= Task to complete =
Retype each record exactly; no pictures.

###

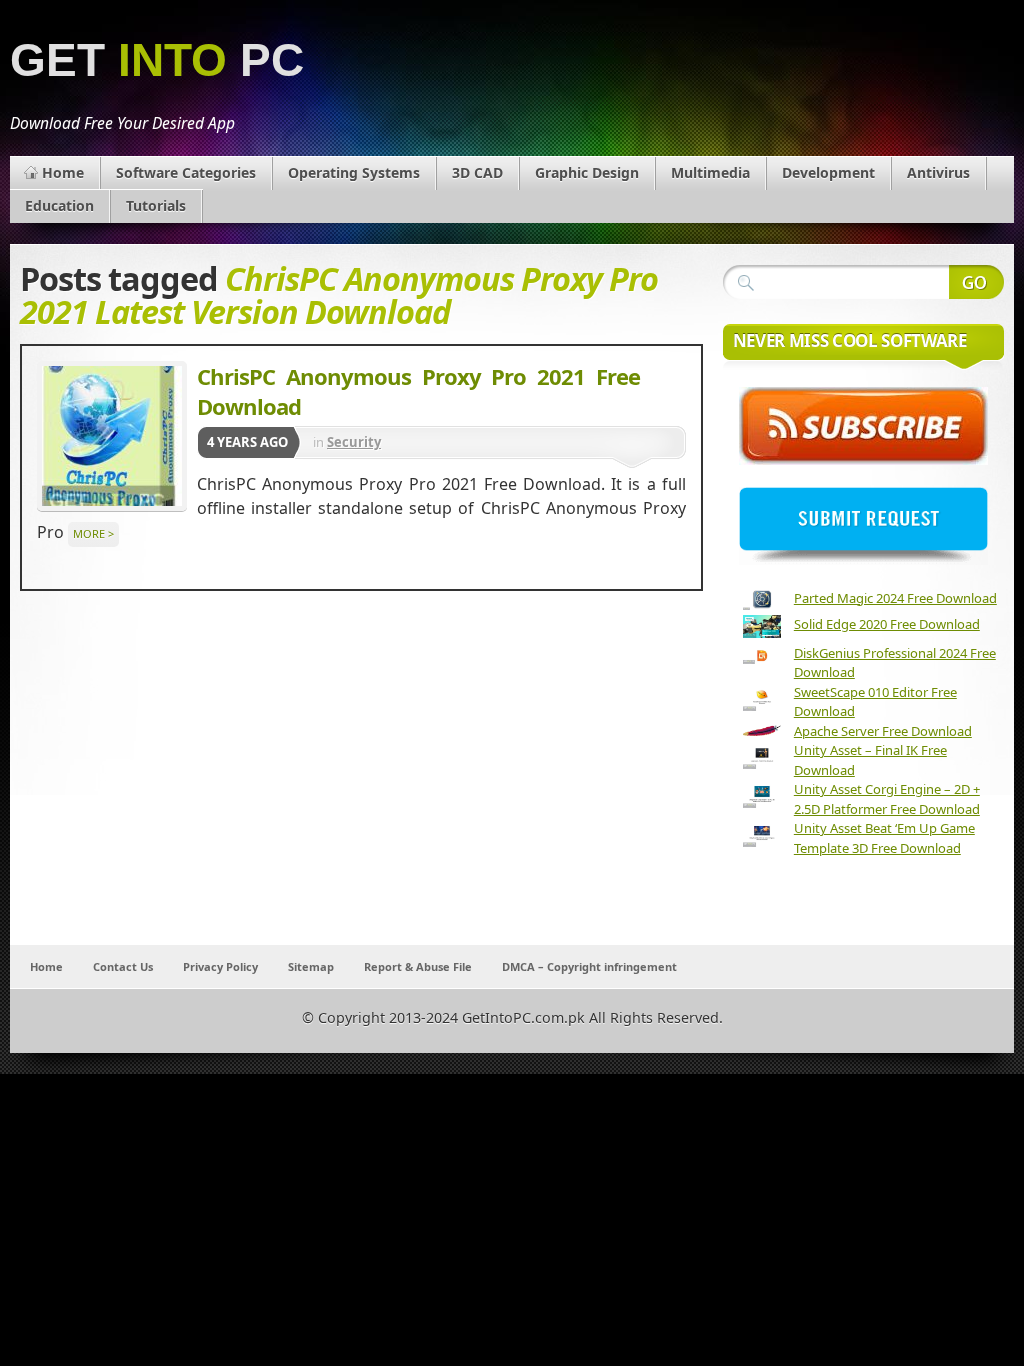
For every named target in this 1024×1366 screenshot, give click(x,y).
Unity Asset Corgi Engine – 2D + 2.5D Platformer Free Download (887, 799)
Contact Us (123, 966)
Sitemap (311, 966)
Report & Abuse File (418, 966)
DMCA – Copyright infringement (589, 966)
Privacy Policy (220, 966)
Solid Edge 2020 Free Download (887, 624)
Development (828, 172)
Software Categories (186, 172)
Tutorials (156, 205)
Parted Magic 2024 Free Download (895, 598)
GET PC (157, 60)
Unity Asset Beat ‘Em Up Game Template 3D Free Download (884, 838)
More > (93, 533)
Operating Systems (354, 172)
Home (63, 172)
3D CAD (477, 172)
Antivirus (938, 172)
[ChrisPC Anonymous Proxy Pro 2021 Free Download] (112, 436)
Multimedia (710, 172)
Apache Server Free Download (883, 731)
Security (354, 442)
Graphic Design (587, 172)
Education (59, 205)
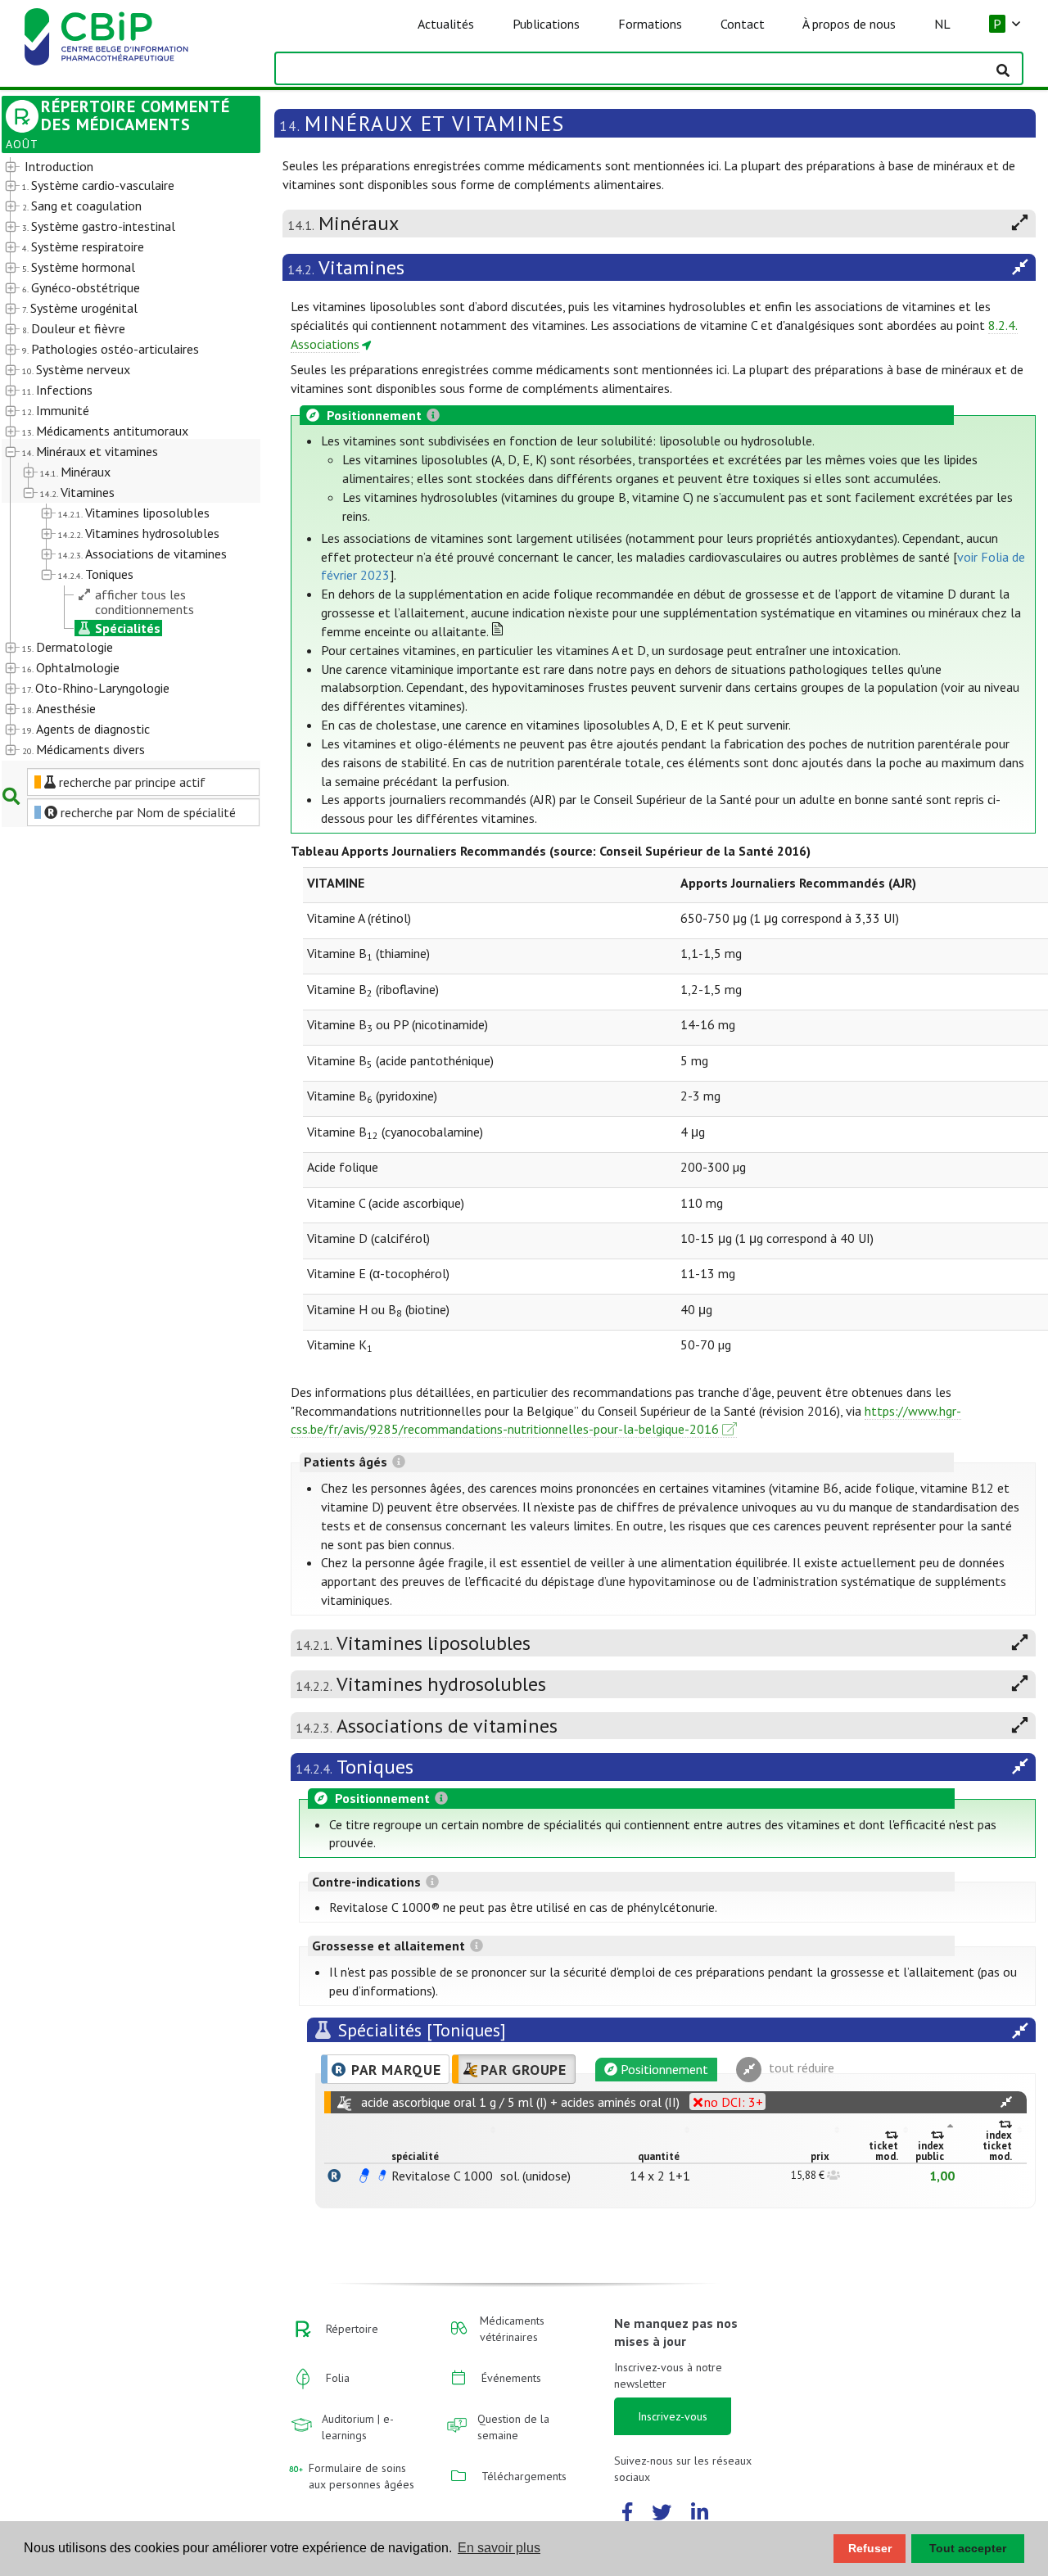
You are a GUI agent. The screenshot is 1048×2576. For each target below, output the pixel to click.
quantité (659, 2156)
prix (820, 2156)
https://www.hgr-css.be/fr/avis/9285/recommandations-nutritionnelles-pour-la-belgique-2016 (626, 1420)
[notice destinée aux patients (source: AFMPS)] (382, 2176)
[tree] (121, 459)
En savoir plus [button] (499, 2548)
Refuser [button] (870, 2548)
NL (942, 24)
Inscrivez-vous (672, 2416)
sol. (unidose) (535, 2175)
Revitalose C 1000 (442, 2175)
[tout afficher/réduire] (1006, 2102)
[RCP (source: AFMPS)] (364, 2176)
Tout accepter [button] (967, 2548)
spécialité (415, 2156)
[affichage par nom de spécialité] (334, 2175)
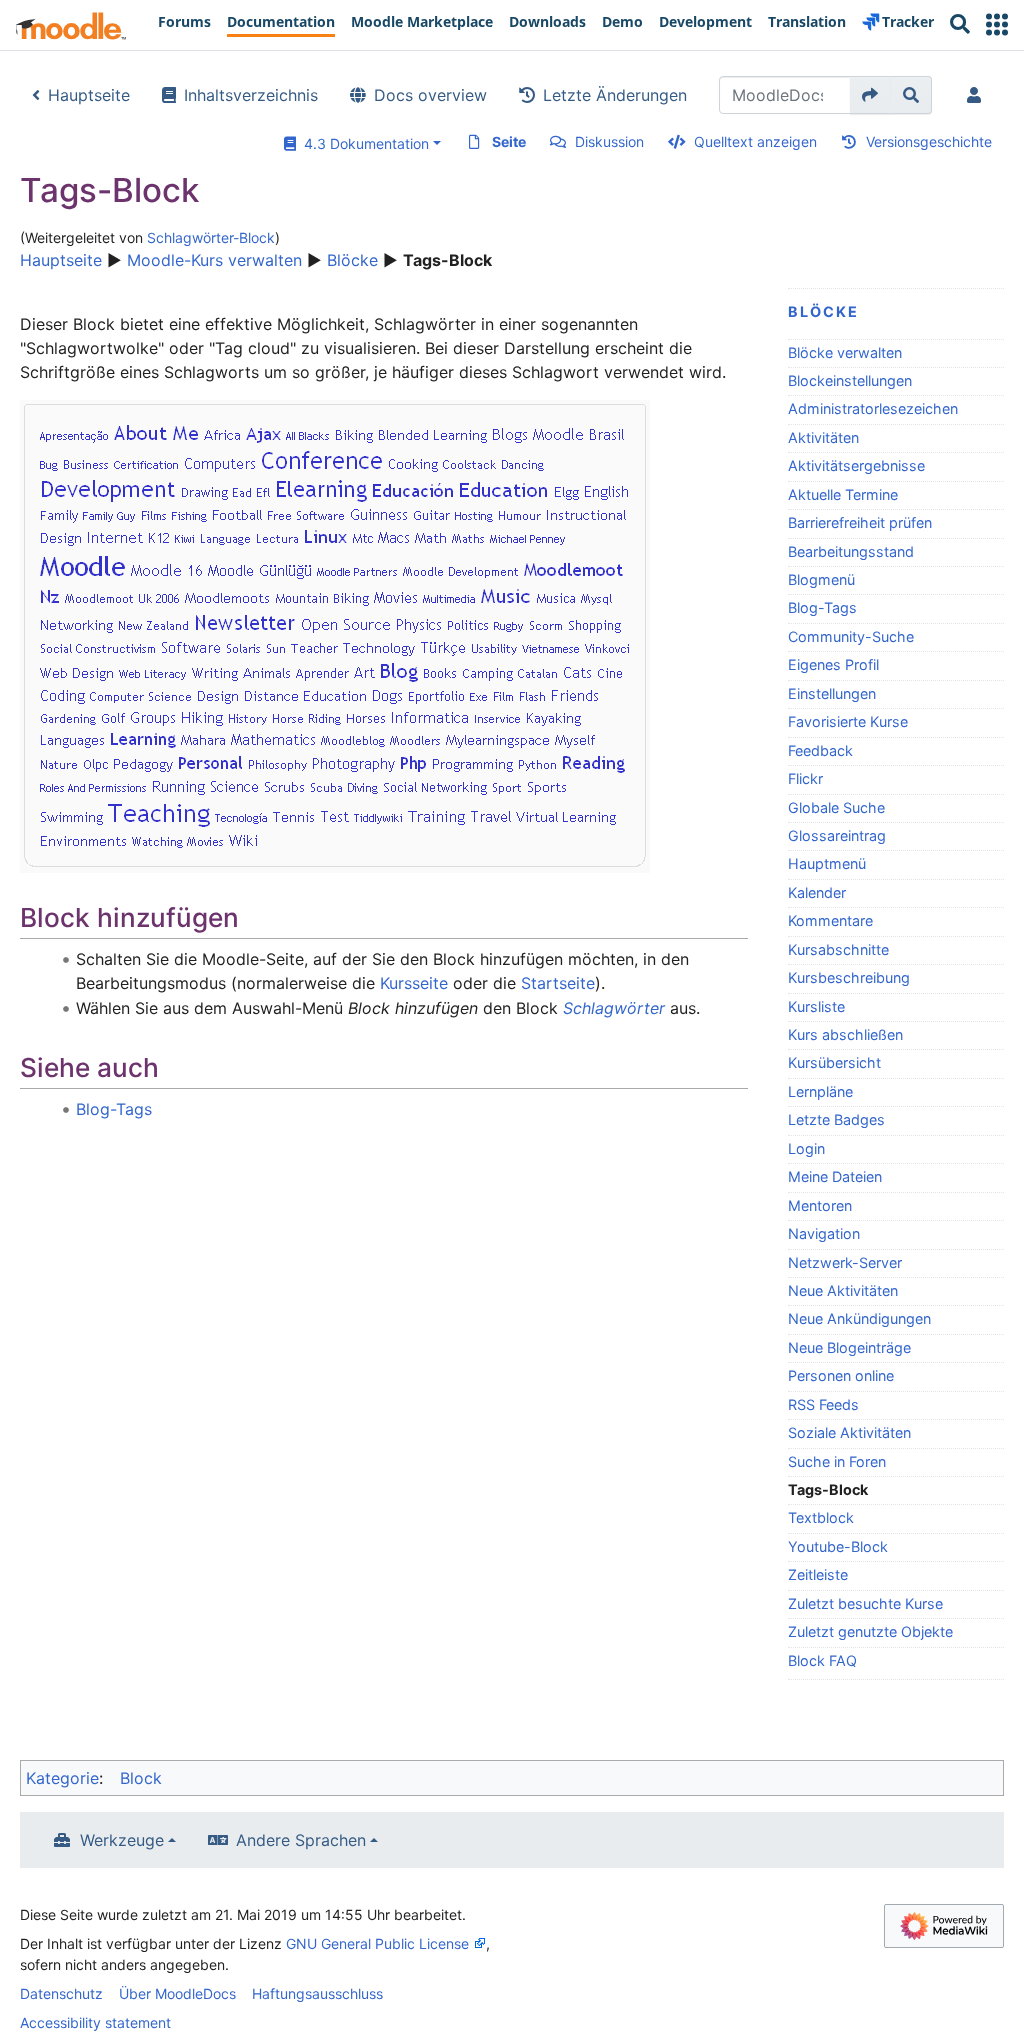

###

= Result for this exercise =
For every named target in this 1024×1366 screenshot, give click(x,y).
Unity Asset Corgi Engine – 2D + 2.5D Platformer Free Download (887, 799)
Contact Us (123, 966)
Sitemap (311, 966)
Report & Abuse File (418, 966)
DMCA – Copyright infringement (589, 966)
Privacy Policy (220, 966)
Solid Edge 2020 Free Download (887, 624)
Development (828, 172)
Software Categories (186, 172)
Tutorials (156, 205)
Parted Magic 2024 Free Download (895, 598)
GET PC (157, 60)
Unity Asset Beat ‘Em Up Game Template 3D Free Download (884, 838)
More > (93, 533)
Operating Systems (354, 172)
Home (63, 172)
3D CAD (477, 172)
Antivirus (938, 172)
[ChrisPC Anonymous Proxy Pro 2021 Free Download] (112, 436)
Multimedia (710, 172)
Apache Server Free Download (883, 731)
Security (354, 442)
Graphic Design (587, 172)
Education (59, 205)
You are a GUI agent. The screenshot is 1048×2576. For each target below, output the pixel to click.
quantité (659, 2156)
prix (820, 2156)
https://www.hgr-css.be/fr/avis/9285/recommandations-nutritionnelles-pour-la-belgique-2016 (626, 1420)
[notice destinée aux patients (source: AFMPS)] (382, 2176)
[tree] (121, 459)
En savoir plus [button] (499, 2548)
Refuser [button] (870, 2548)
NL (942, 24)
Inscrivez-vous (672, 2416)
sol. (unidose) (535, 2175)
Revitalose C 1000 (442, 2175)
[tout afficher/réduire] (1006, 2102)
[RCP (source: AFMPS)] (364, 2176)
Tout accepter [button] (967, 2548)
spécialité (415, 2156)
[affichage par nom de spécialité] (334, 2175)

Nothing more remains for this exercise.